As we jumped a gravel pile, all 4 wheels were off the ground. The young man riding with us was turning white and I suspected he might be gitting "airsickness". When we landed, he asked if I could stop so he can git out and pee. I fell for it.
When he got out, he announced that he didn't really have to pee, he just wasn't riding with us crazy rednecks anymore. Said he'd rather walk. That was fine with us. We was starting to wonder if he was gonna puke on us anyway. Besides, his head kept slamming into my buddy's when we jumped those gulleys.
So we continued after the bull, just me and my trusty companion. We tried to push that bull into the pasture he belonged in, but he just turned back on us and trotted back toward the woods. He was beginning to not respect the "Mighty Mazda", so after he turned on us a couple times, I told my buddy to drive.
I hopped into the bed, tied the end of my rope to the bumper ball, and shook out a loop. My buddy did a heroic job of driving, and I pitched a big-o cow-catching loop out there and caught him around the neck. That rope snaking around his neck put him into passing gear. This bull probly weighed well over a ton and when he hit the end of that rope it slid the truck plumb sideways! Kenny hammered down. It was a spectacular show, and since I was in the bed of the truck, I had a front-row seat. We pulled him to a big gentle tree and tied him off.

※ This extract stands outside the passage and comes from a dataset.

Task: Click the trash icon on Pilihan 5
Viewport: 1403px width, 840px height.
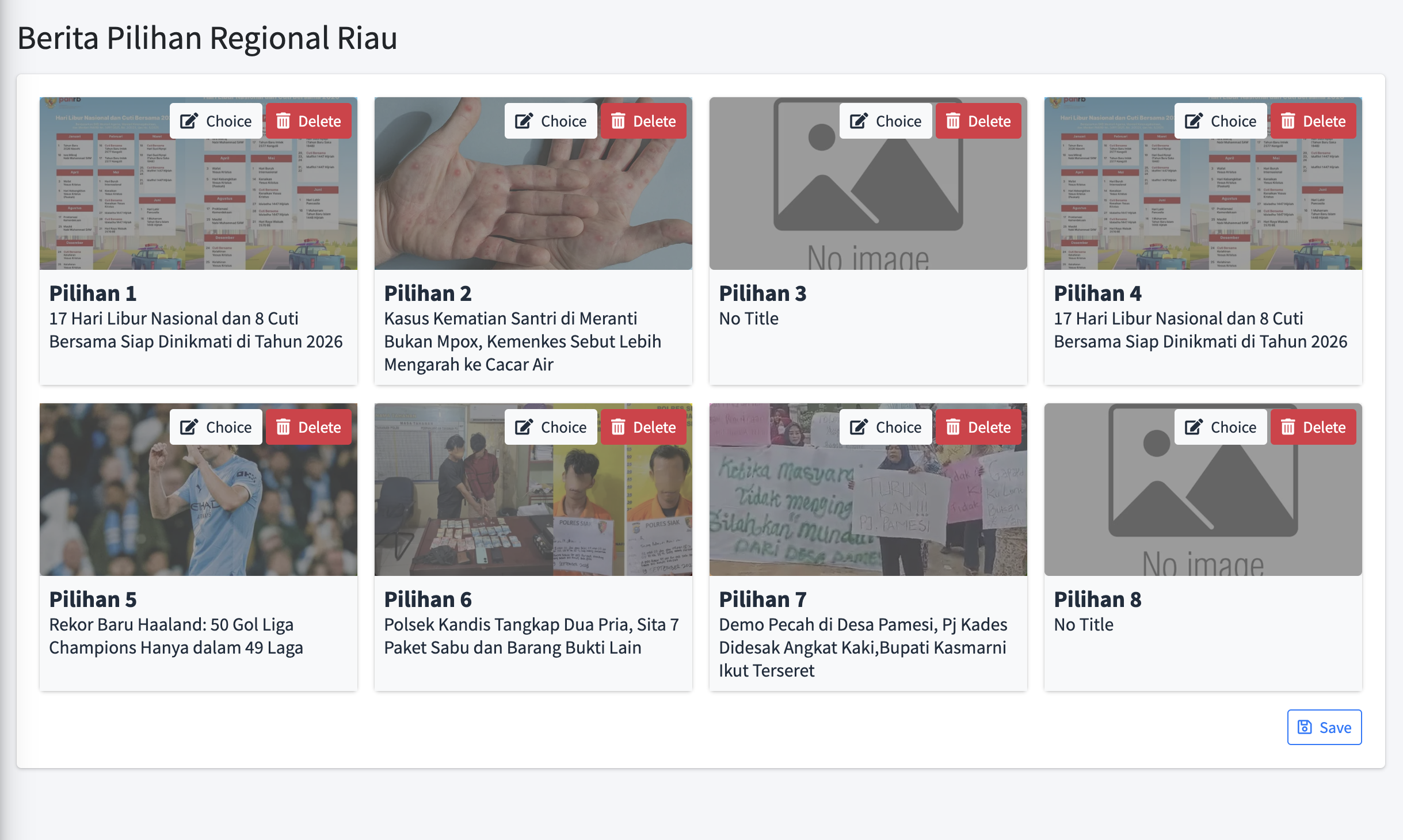Action: click(x=283, y=427)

I called Mr. businessman and he didn't believe we had him caught. He had his trailer hooked up and within a few minutes he arrived. He backed up to the bull. We put another rope on the bull's noggin and ran it through the trailer and out the side. Then backed the Mazda up beside the trailer and tied the rope to the ball again. Put her in 4-low and creeped that big gentleman right in the trailer. That little Mazda made me 150 dollars that morning and it was so much fun, I kinda hated to charge the old man.